What’s Good: It is pretty hard to get an emotional rise out of me. I’ve consumed enough media in my life that it is really hard to make me get skeeved out or horrified by fictional subject matter, but the ending of Neonomicon #2 where our heroine, Agent Brears, was kidnapped and gang raped by some weird Lovecraft-inspired cult in a bizarre underground bath/grotto before being offered up as a sex toy to some monster from the deep really freaked me out. It was “freaked out in a good way”, but it was one of those rare comics that stuck with me as I plowed through my 60+ long pull list for a few months since the last issue came out. What would happen to Brears?
If anything, the last issue steeled your emotions for what was to come in this issue. What happens is still horrid and you just cannot imagine being stuck in a situation as terrible as where Brears finds herself in this issue: locked in the grotto with a randy sea monster for days on end. The whole thing is just vile and no punches are pulled in depicting the horror that she endures. But, no one normal wants to read rape-comics and Alan Moore understands this, so he ends this comic with [SPOILERS] Brears and the monster forming some kind of bond and the monster taking her (willingly) out into the ocean and (we would assume) his lair. I really can’t wait to see what happens next.

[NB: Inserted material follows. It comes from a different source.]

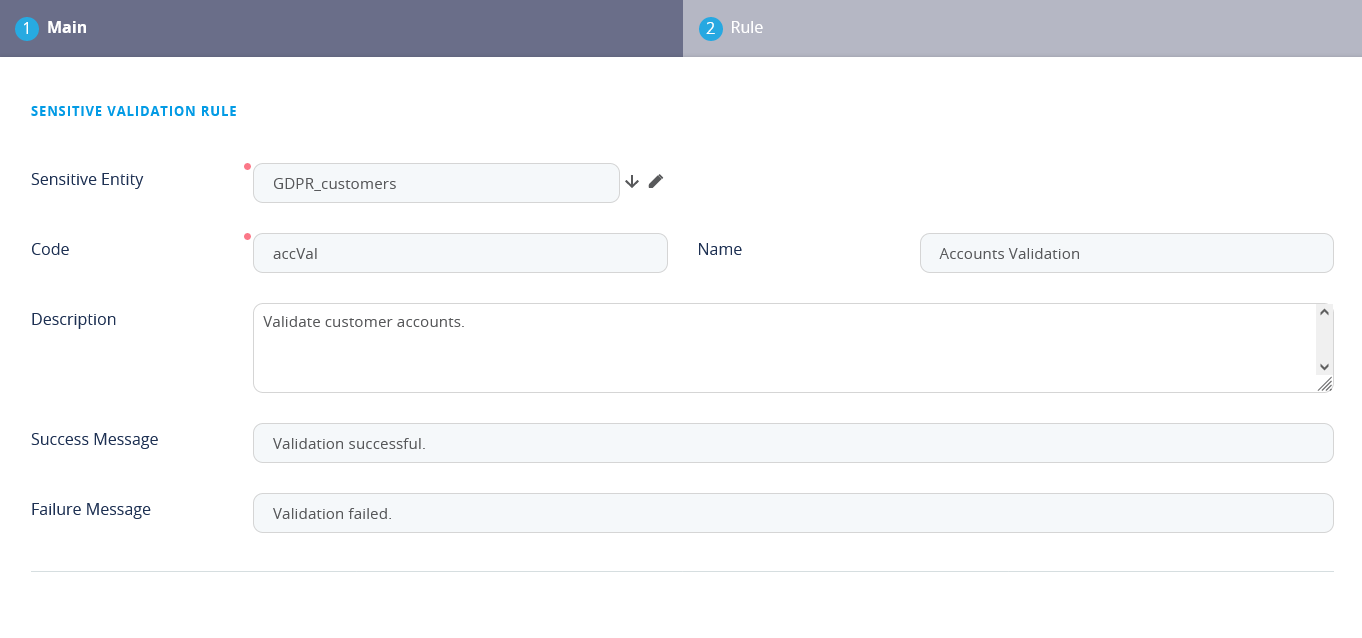
Task: Click the step 2 number badge
Action: (710, 29)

As all of this is going on, we see that the FBI is looking high and low for their missing agents. And, between these scenes and a hallucination that Brears has, we see Moore noodling with the concept that there is truth in Lovecraft and even if he didn’t appreciate it as he wrote his works, he was channeling something bigger into his writings. Lovecraft fans will have a field day with this, I am sure.
If Moore is pitching this story, Burrows is the one knocking the visuals out of the park. It isn’t so much that you look at the page and say, “Wow, that is nice art.” This is more of a triumph of storytelling in terms of what to show and what not to show or when things should be revealed to the reader. It is just nice to see creators using the medium of comics to its fullest extent.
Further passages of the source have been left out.